▶ TASK ITEM
Could you restate, exactly and with nothing added, the lines from the start of the data through the line that holds "Given: Click the green BTCUSDT price tag", leaving the pictures out?

▶ THE DATA
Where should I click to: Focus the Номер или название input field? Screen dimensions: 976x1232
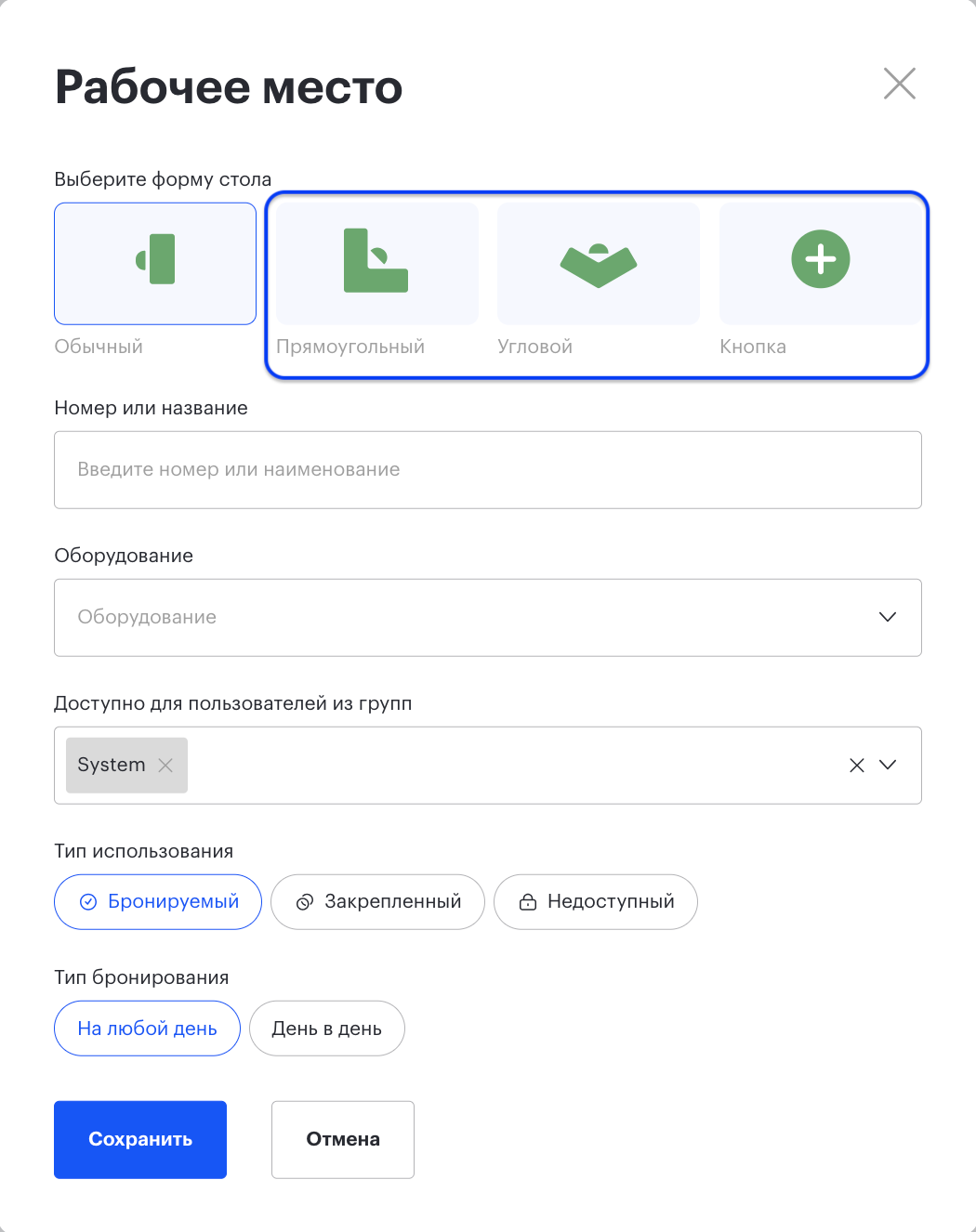point(488,470)
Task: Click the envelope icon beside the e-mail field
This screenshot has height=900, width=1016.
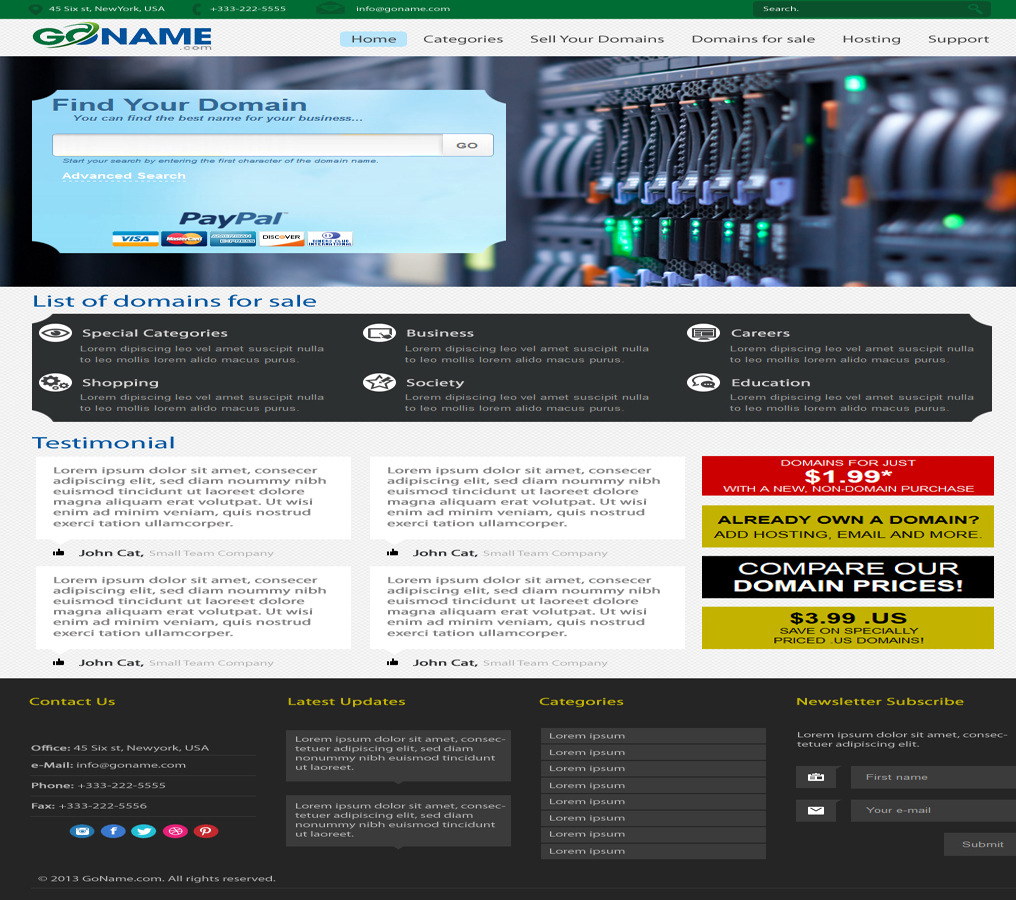Action: (x=816, y=811)
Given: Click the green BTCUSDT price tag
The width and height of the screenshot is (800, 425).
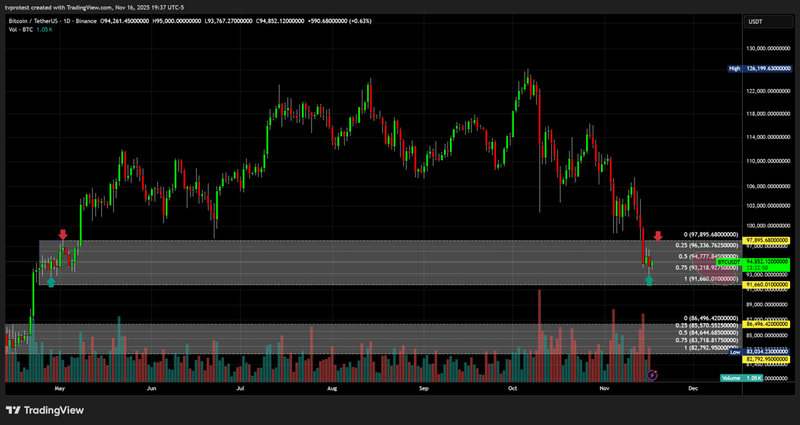Looking at the screenshot, I should point(765,262).
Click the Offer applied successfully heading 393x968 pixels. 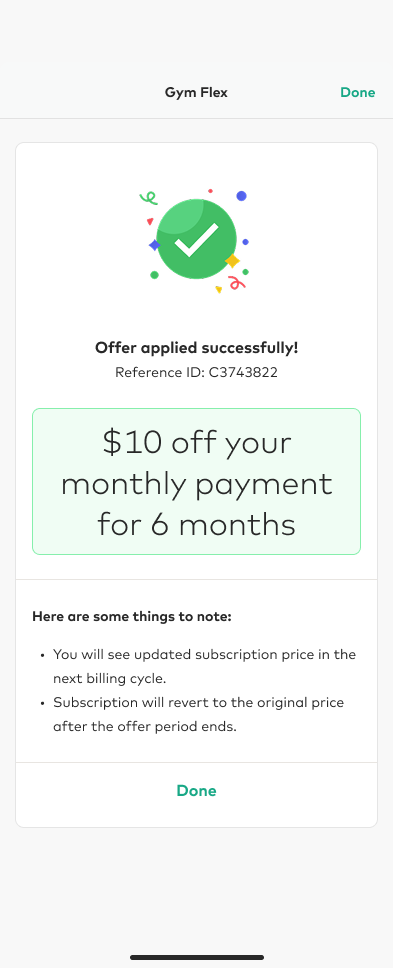point(196,348)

▶ EXPECTED OUTPUT
Where should I click to: Focus the Номер или название input field? Screen dimensions: 976x1232
point(488,470)
Task: Click the envelope icon beside the e-mail field
This screenshot has height=900, width=1016.
Action: (x=816, y=811)
Given: Click the green BTCUSDT price tag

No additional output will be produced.